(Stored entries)
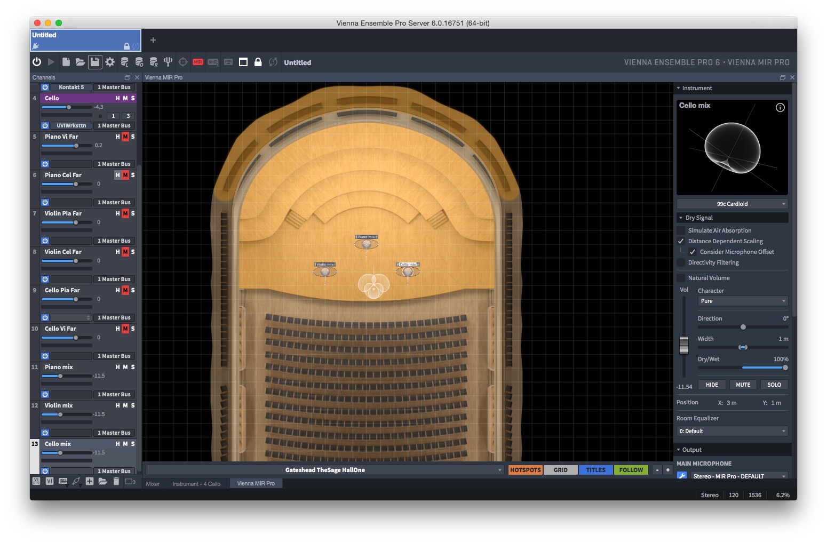Click the HOTSPOTS button
827x543 pixels.
pyautogui.click(x=526, y=470)

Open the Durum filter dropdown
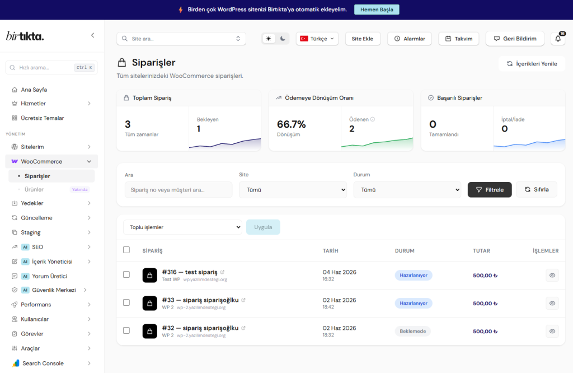[x=407, y=190]
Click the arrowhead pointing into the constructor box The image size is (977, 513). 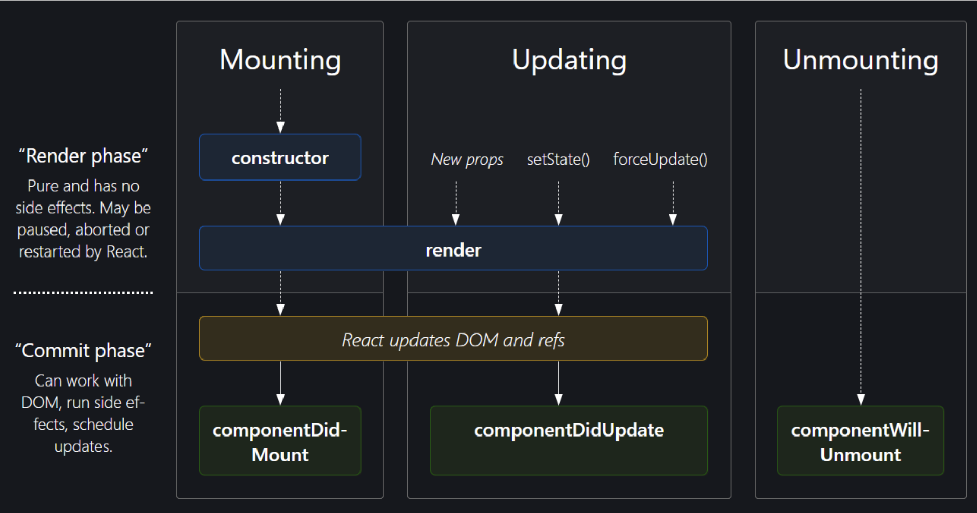point(280,127)
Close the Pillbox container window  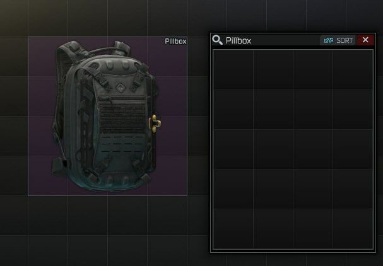[365, 40]
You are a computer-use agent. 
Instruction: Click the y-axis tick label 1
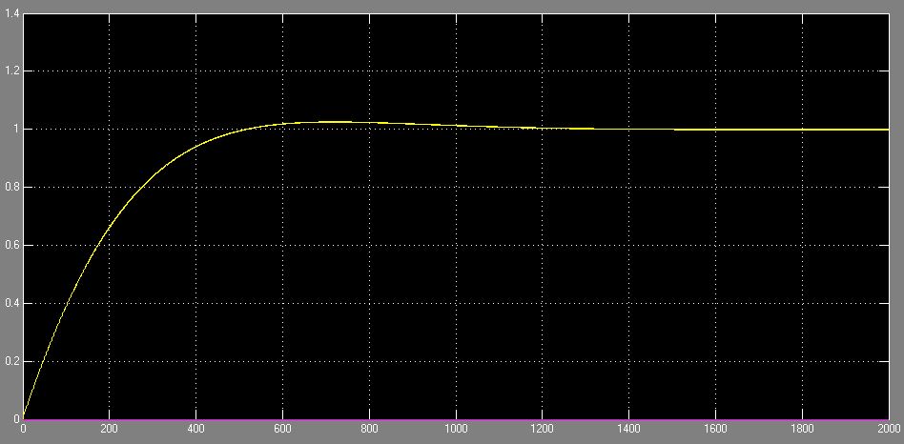(15, 130)

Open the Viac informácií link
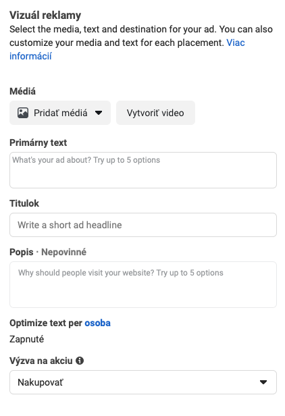pyautogui.click(x=127, y=49)
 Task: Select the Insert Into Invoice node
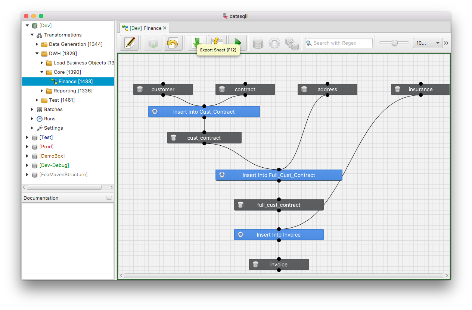[x=279, y=235]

Work instruction :: Begin at the line with "You are a computer-use agent." and retype exactly every line through the last one of the entries above, both included, and nothing more; pictures stay out.

Written response ::
You are a computer-use agent. 
Instruction: Click the y-axis tick label 1
(15, 130)

Open the Viac informácií link
pyautogui.click(x=127, y=49)
 Task: Select the Insert Into Invoice node
[x=279, y=235]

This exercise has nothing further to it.